Reading the
discussion on debian-devel about shared library dependencies in C/C++, I wondered if it's possible to link with a shared library without having an absolute dependency on it.
The issue comes often when one has a piece of software which could use extra functionality the shared library (let's call it
biglib) provides, but the developer/maintainer doesn't want to force all users to install it. The common solution seems to be either:
- defining a plugin interface and a bridge library (better detailed at
here);
-
dlopen/dlsym to load each library symbol by hand (good luck doing that for high-level C++ libraries).
Both solutions involve
dlopen at one stage or another to avoid linking with a
biglib, since if you do that, the application loader will refuse to load the application unless
biglib and all of its dependencies are present.

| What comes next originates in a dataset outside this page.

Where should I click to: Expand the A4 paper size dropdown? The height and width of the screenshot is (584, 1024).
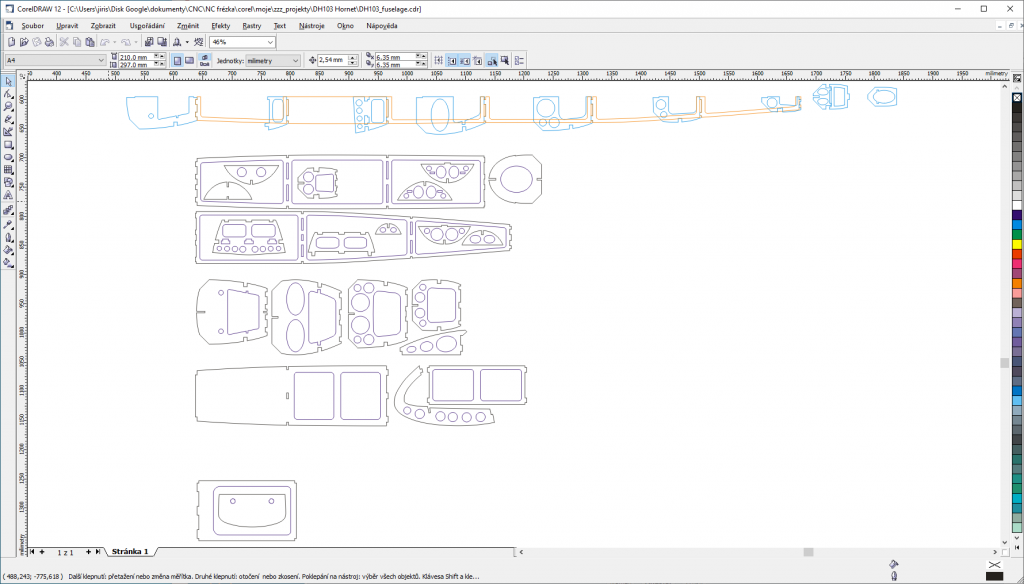coord(101,60)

But what if application is prepared to fallback at run time, and just needs a way to be able to start without
biglib?
I went ahead to check what if there was a stub library to provide all symbols which the application uses (directly or indirectly) out of
biglib. Turns out that yes, at least for simple cases it seems to work. I've published my experimental stub generator at
https://github.com/jackyf/so-stub .
For practical use, we'd also need a way to tell the loader that a stub library has to be loaded if the real library is not found. While there is many ways to instruct the loader to load something instead of system libraries (LD_PRELOAD, LD_LIBRARY_PATH, runpath, rpath), I found no way to load something if a system library was not found. In other words, I'd like to say "dear linker/loader, when you're loading
myapp: if you didn't find libfoo1.so.4 in any of system directories configured, try also at /usr/lib/myapp/stubs/ (which'd contain stubbed libfoo1.so.4)". Apparently, nothing like "rpath-fallback" exists right now. I'm considering creating a feature request for such a "rpath-fallback" if the "optional libraries via stubs" idea gets wider support.